Francisco lee la realidad como un poema, la escucha como una sinfonía, la contempla como un cuadro, y pasea a través de ella como quien se mueve por una catedral. Para él cada cosa es una flecha pues todo, citando de nuevo a Guillén, se desplaza en acción significativa, es decir, cada criatura va más allá de sí misma, apunta hacia lo hondo de su ser. Lo visible, como explica Pablo a los romanos, revela la invisibilidad de Dios (cf. Rom 1,20). El sacramento es eso: la línea donde se encuentran lo que se ve y lo que no, el hombre y su Creador. 

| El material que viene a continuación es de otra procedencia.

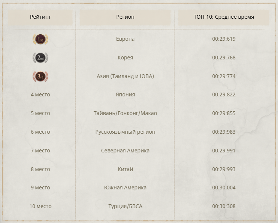Image resolution: width=278 pixels, height=223 pixels.
Task: Select Русскоязычный регион entry
Action: point(125,132)
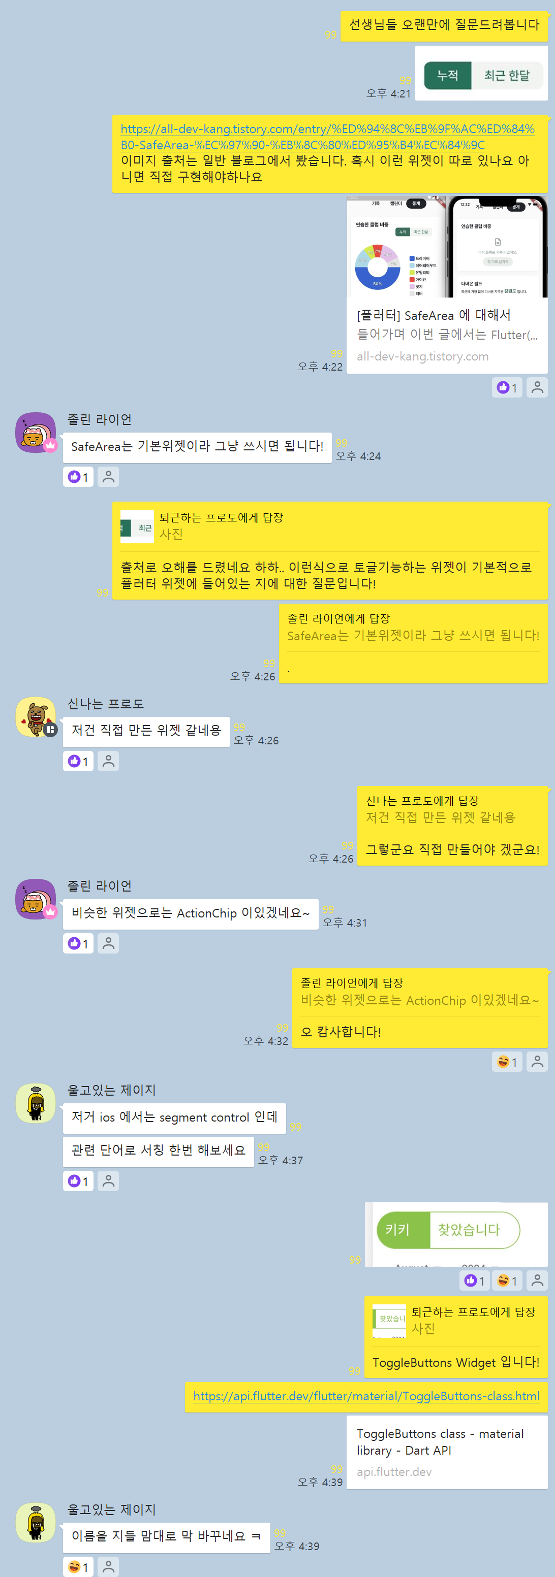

 El santo de Asís no es alguien que ha roto las fronteras de lo humano, sino un hijo de Dios que ha recobrado la capacidad de percibir la presencia sacramental del Altísimo en todo lo que existe y a quien se le ha dado amar a la medida del corazón de Dios. Su actitud resulta especialmente profética para una iglesia con vista cansada, que siente tal vez pereza en salir de sus pequeños círculos, su lenguaje acuñado por generaciones, su modo aparentemente intocable de entender las cosas. Lo sobrenatural sólo se abre como una flor madura cuando lo natural existe. Del mismo modo, la sociedad amenazada de miopía, donde la realidad es virtual, la comunicación se efectúa por ondas y la amistad se vive en la pantalla podría aprender mucho de Francisco. Un mundo desencantado que necesita reaprender a mirar las cosas si no quiere acabar siendo víctima de sí mismo. No se trata, y así lo entendió Francisco, de una cuestión solamente religiosa; el problema no es Dios, sino la determinada concepción de Dios que condiciona la comprensión que el hombre tiene de sí mismo. El profeta Jeremías, muchos siglos antes de Francisco y de nosotros, habla de la idolatría de Israel como “el abandono de la fuente de agua viva para cavarse aljibes agrietados que no contienen el agua” (Jr 2,13). Según la mentalidad bíblica, el ateísmo es imposible: se abandona a Dios para abrazarse a otros dioses, ídolos, en ocasiones, de oro y plata, en cuyas bocas falta el aliento y cuyos ojos no ven. También los cristianos corremos el peligro incesante de creer en mitos y adorar imágenes, pues no existe ni una sola verdad de fe que no podamos manipular idolátricamente. Contra tal riesgo, nos protege la actitud religiosa del Poverello que descubre en la boca de las cosas el aliento de Dios y nos convence de que todo es movido por Él y hacia Él nos lleva, por lo que sería arrogantemente vano atribuirse la exclusiva gestión de lo sagrado. 


 Un místico de nuestros días, el poeta canadiense Leonard Cohen, tiene una canción titulada “El Amor en persona” donde cuenta un instante en que, gracias a un rayo de luz que entra por la ventana, consigue ver con claridad las motas de polvo que difícilmente se distinguen. Por medio de ellas, dice en un verso muy hermoso, “El Sin-Nombre construye un nombre para alguien como yo”. La imagen le hubiera agradado a Francisco, quien, bajo el sol, la luna y las estrellas, escribe con polvo, fuego y agua el nombre de Dios.